RECORDS TO USE.
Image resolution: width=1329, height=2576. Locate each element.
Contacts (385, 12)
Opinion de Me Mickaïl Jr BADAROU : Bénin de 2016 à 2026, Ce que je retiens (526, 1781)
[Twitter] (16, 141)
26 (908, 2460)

INSTRUCTIONS TO FOLLOW. Please give the entries above again in full, exactly as written.

RESULT OF THE EXERCISE.
Image resolution: width=1329, height=2576. Locate each element.
Contacts (385, 12)
Opinion de Me Mickaïl Jr BADAROU : Bénin de 2016 à 2026, Ce que je retiens (526, 1781)
[Twitter] (16, 141)
26 (908, 2460)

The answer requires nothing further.